● What to produce: In the material below, find every line containing the string "Open" and return it.

Data records START

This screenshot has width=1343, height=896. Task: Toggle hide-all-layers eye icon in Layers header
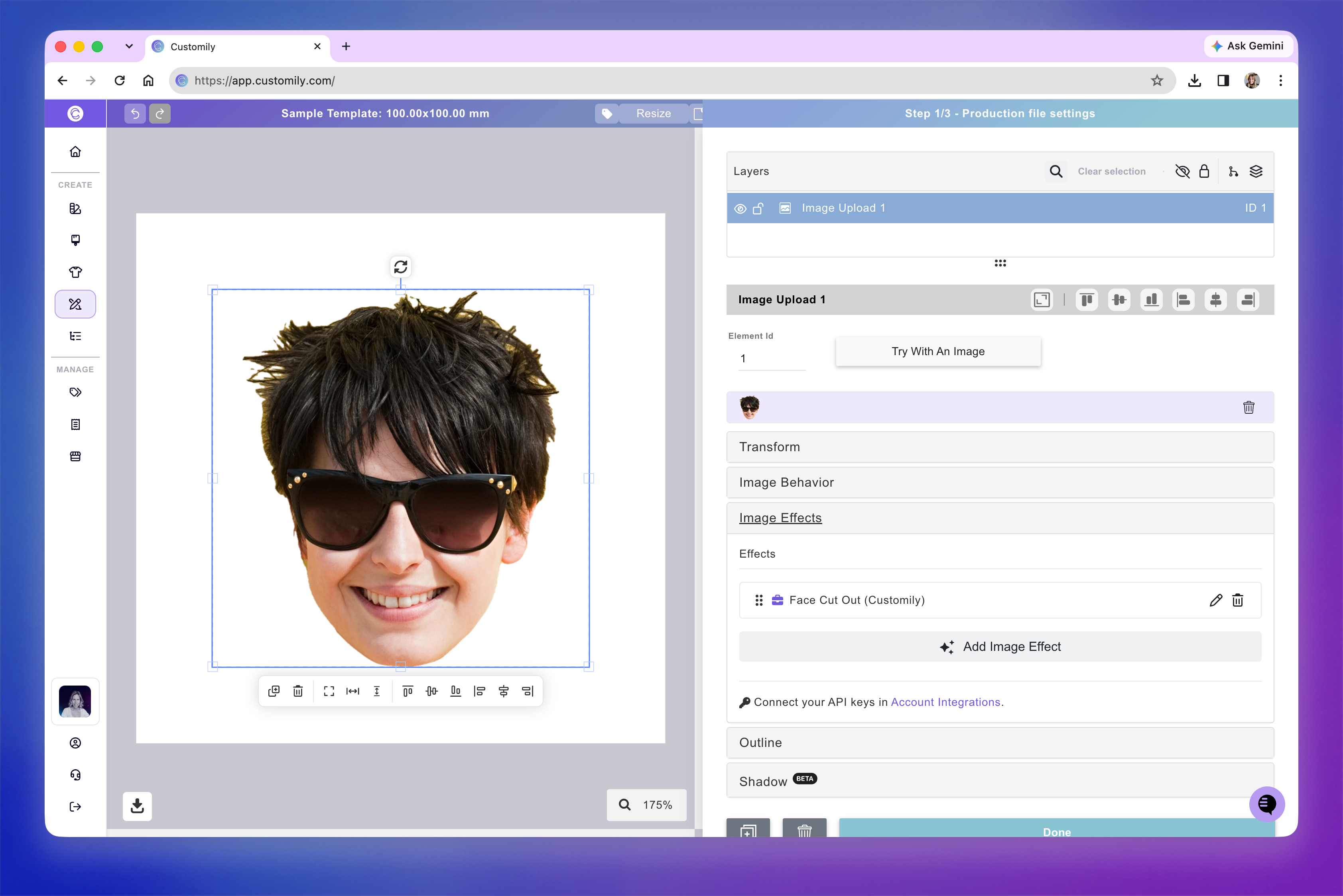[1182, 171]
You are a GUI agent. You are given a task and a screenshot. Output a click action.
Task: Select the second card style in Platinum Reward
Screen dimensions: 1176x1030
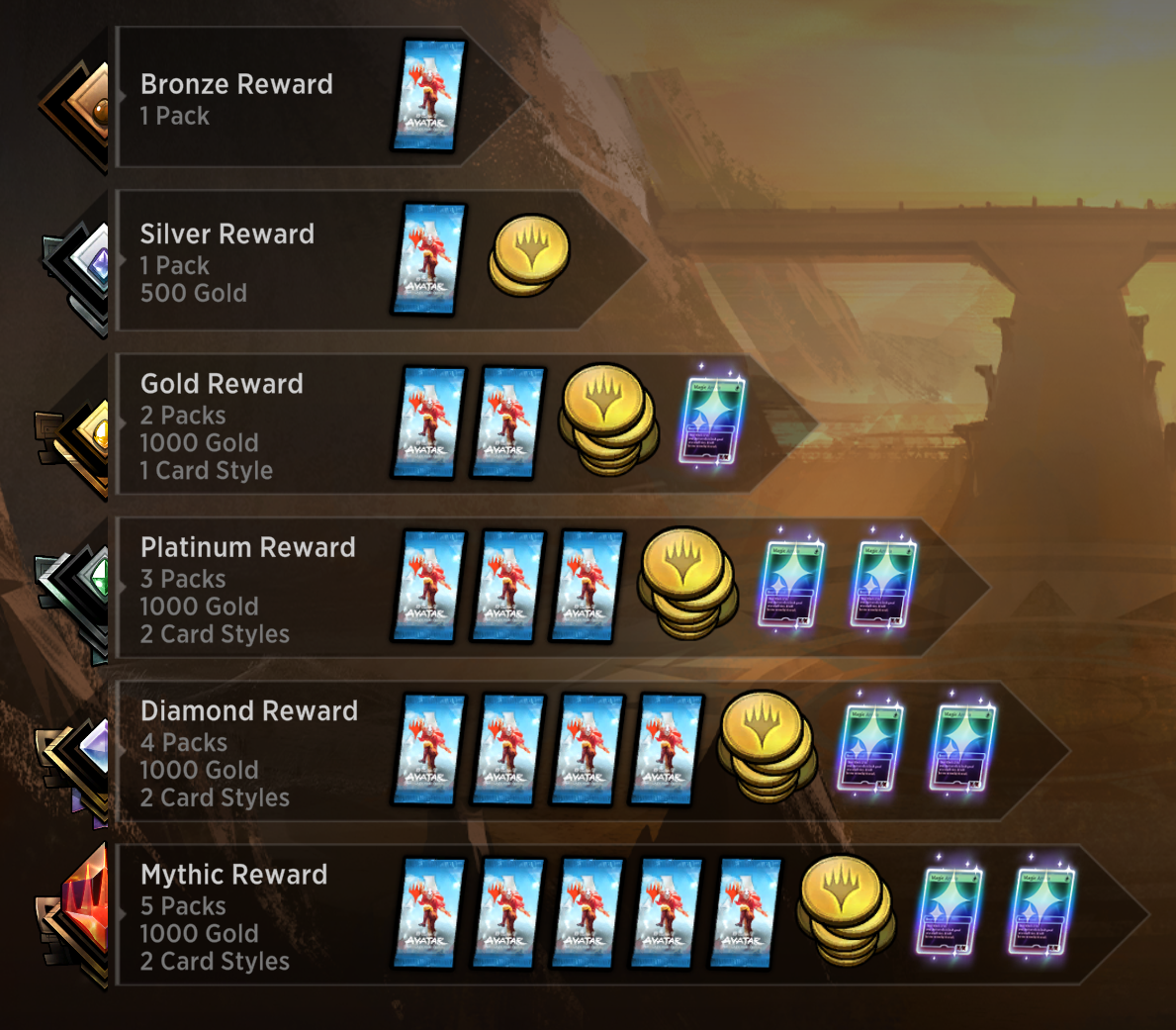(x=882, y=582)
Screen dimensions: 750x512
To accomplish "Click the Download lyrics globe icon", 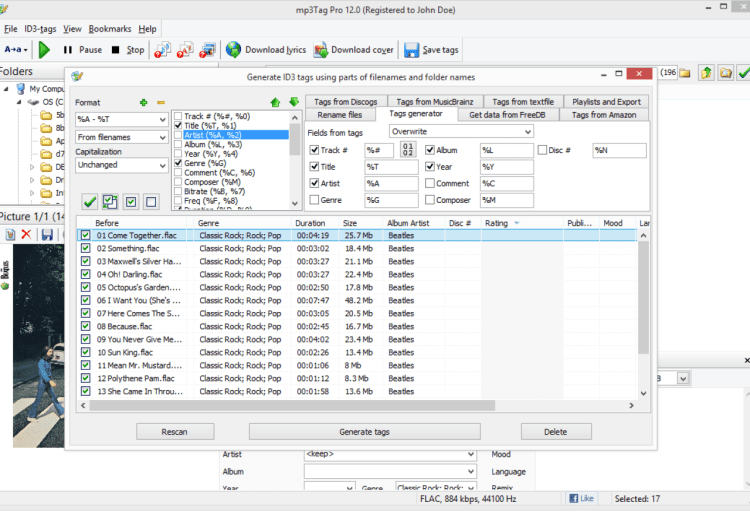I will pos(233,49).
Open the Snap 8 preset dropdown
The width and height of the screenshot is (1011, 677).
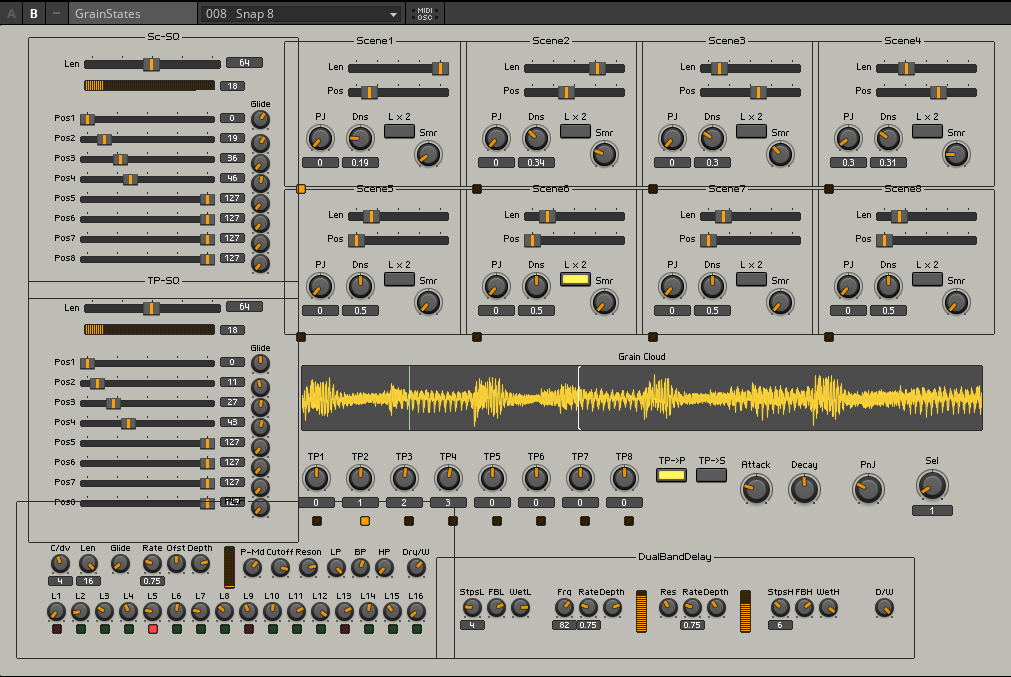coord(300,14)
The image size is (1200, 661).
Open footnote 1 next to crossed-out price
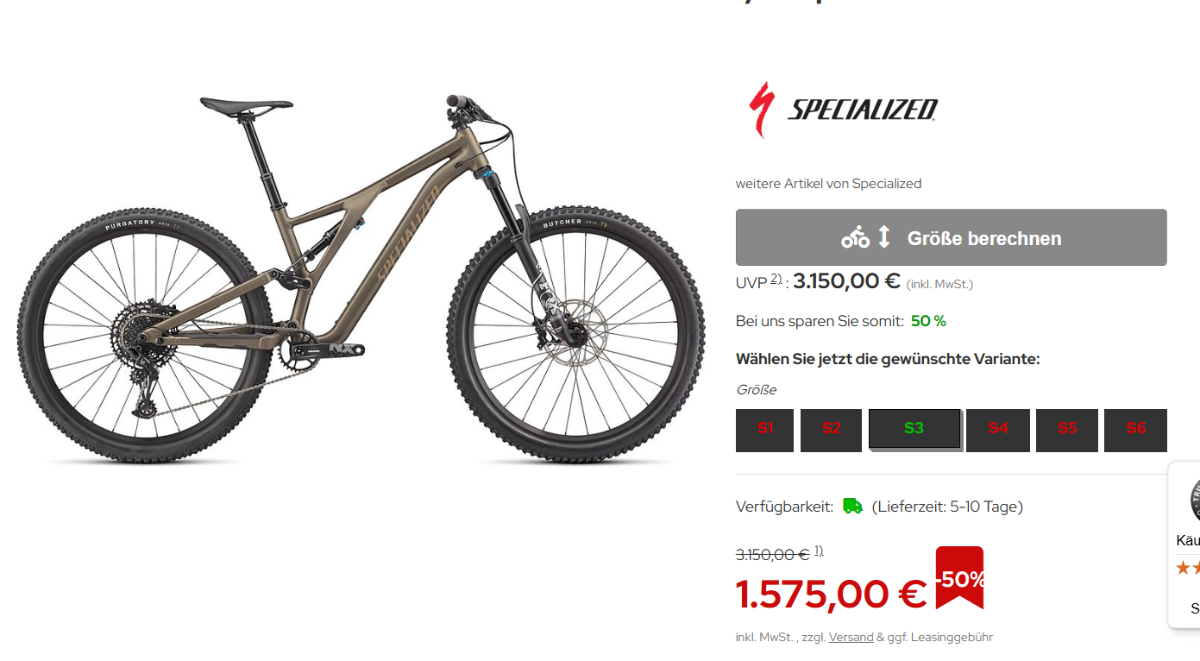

Data records END

● Result of the exercise:
Open the Snap 8 preset dropdown
Open footnote 1 next to crossed-out price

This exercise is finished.